At COP26, Iran Conditioned Limiting Its Greenhouse Gas Emissions on the Lifting of US Sanctions


 The United Nations Climate Change Conference (COP26) took place from October 31  to November 12, 2021 in Glasgow, Scotland. At the COP26,  Iran asked for the US-led international sanctions to be lifted so  that it can access  climate finance through the Global Environmental Facility (GEF). Iran made no commitments to limit its economic activities contributing to global warming, and was absent  from the talks leading to the signing of the Glasgow Climate Pact, which will speed up the pace of climate action.

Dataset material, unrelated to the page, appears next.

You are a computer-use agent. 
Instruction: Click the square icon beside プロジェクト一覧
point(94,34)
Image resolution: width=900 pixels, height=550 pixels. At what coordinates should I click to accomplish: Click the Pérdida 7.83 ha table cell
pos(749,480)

Iran’s only noteworthy contribution  at COP26 was to present the findings of three nationally determined contribution reports as part of its obligations to the United Nations Framework Convention on Climate Change (UNFCCC). This treaty was signed by 150 countries in Rio de Janeiro in 1992 and its aim was to stabilize greenhouse gas concentrations. Iran was among the signatory countries, and then ratified it in 1994.

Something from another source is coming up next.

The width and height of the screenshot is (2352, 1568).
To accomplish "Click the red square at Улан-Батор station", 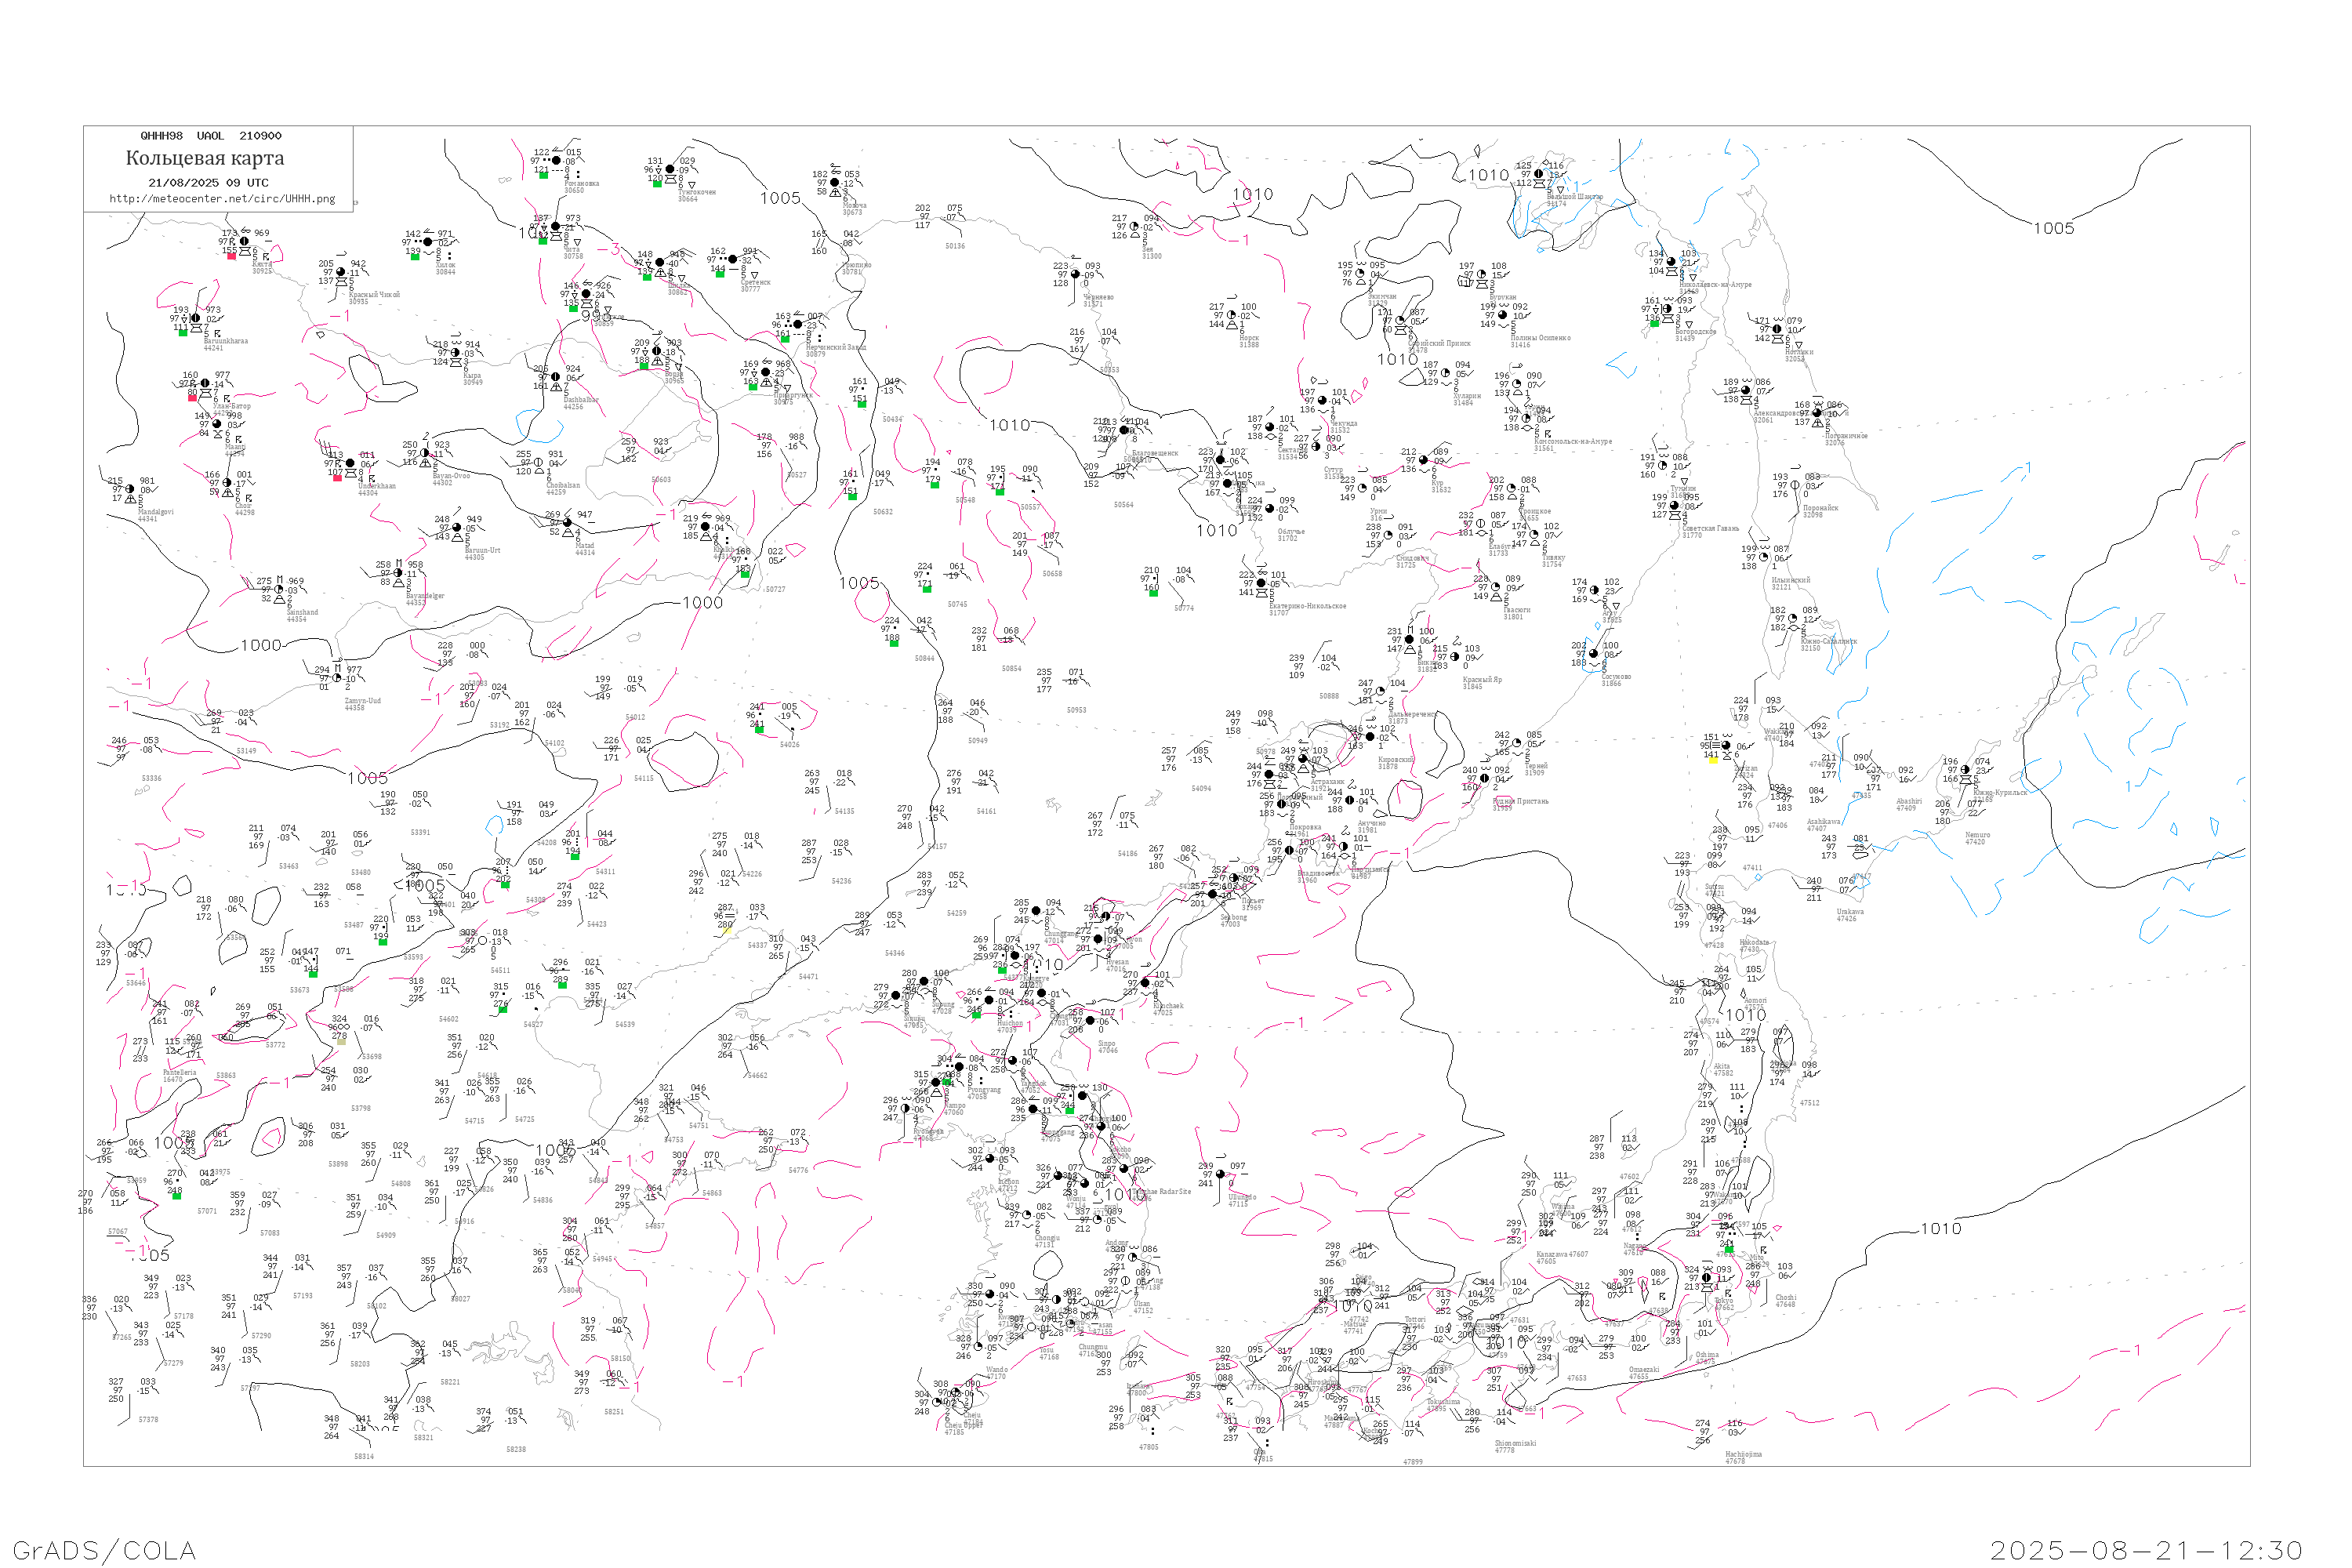I will (192, 397).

Post COP26, Iran has  taken no significant steps to limit  global warming to 1.5 degrees Celsius,  although it reportedly has a low-carbon economy program. In fact, the country is  currently a top emitter (1.85 percent), and was possibly the world’s third to eighth largest greenhouse gas emitter in the period between 2015 and 2021. It  was among the countries that signed the 2015 Paris Climate Agreement but did not ratify it.

 Iran’s heavy dependence  on fossil fuels  continues to motivate  its decisions to avoid signing the Glasgow Climate Pact.  More than 90 percent of Iran’s energy basket is in fact comprised of fossil fuels, making it difficult for it to transition to  cleaner energy sources.   Iran said it was “not satisfied with paragraph 36 on the phase out of fossil fuel subsidies,” in the Glasgow Climate Pact.

More importantly,  Iran’s reluctance to take positive steps to reduce its dependence on fossil fuels was heightened  when the nuclear deal it signed with the P5+1 in 2015 collapsed after Washington’s withdrawal in 2018 under the Trump administration. Karim Shafie,  Iran’s former deputy environment chief for legal affairs,  said that subject to the termination of the unfair and brutal sanctions and accessing international resources and technologies, the country has the potential of mitigating greenhouse gas emissions up to 12 percent.  

Since then, Iran has refused to be held accountable  for its poor environmental decisions,  nor has it taken any action to  address its severe environmental problems. Iran faces alarming levels of irreversible desertification, deforestation, reduced rainfall, and fires. Instead, Iran is silencing its environmental activists, an issue that was raised at the COP26  by anti-Iranian government  protestors. Since 2017, Iran has handed down lengthy  prison sentences  to dozens of environmental activists and scientists. Some have mysteriously died while in police custody and jail.  Concerned about facing  anticipated protests, or even worse, getting arrested for his role in the 1988 massacre of political opponents,  Iran’s current President Ebrahim Raisi  ditched plans to travel to Glasgow.

Environmental  experts predict that if Iran continues not to improve  its environmental standards and practices, its greenhouse gases will increase by 50 percent  in 2030. Iran is already emitting more than 600 million tons of greenhouse gases annually,  indicating high levels of energy inefficiency and consumption. Not surprisingly, Iran is considered to be among  the top ten pollutants in the world in terms of greenhouse gas emissions. Carbon pollution in the country is alarmingly on the rise, according to the Climate Action Tracker.

Such high levels of environmental neglect threaten Iran’s future,  making the government’s goal to reach a level of sustainable development  impossible, and  threatens the livelihoods of millions of people inside and beyond the country in the region. Iran is 80 percent arid or semi-arid and combined with reduced rainfall and endless dam building projects to preserve scarce water resources, the country is facing  a severe environmental disaster.

 Poor management and decision-making,  and not just the sanctions, have accounted  for most of Iran’s environmental problems. Still, Iran insists that it is imperative that the US administration lifts its sanctions before it meets its climate obligations.  Moreover, Iran refuses to consider  the role of its industrial processes that started nearly a century ago in contributing to rising temperatures in the country, long before it was subject to international sanctions at different periods. This suggests, along with the aforementioned facts, that the Iranian government, and not the sanctions, particularly those post 2018, has primarily contributed to the country’s dire environmental situation.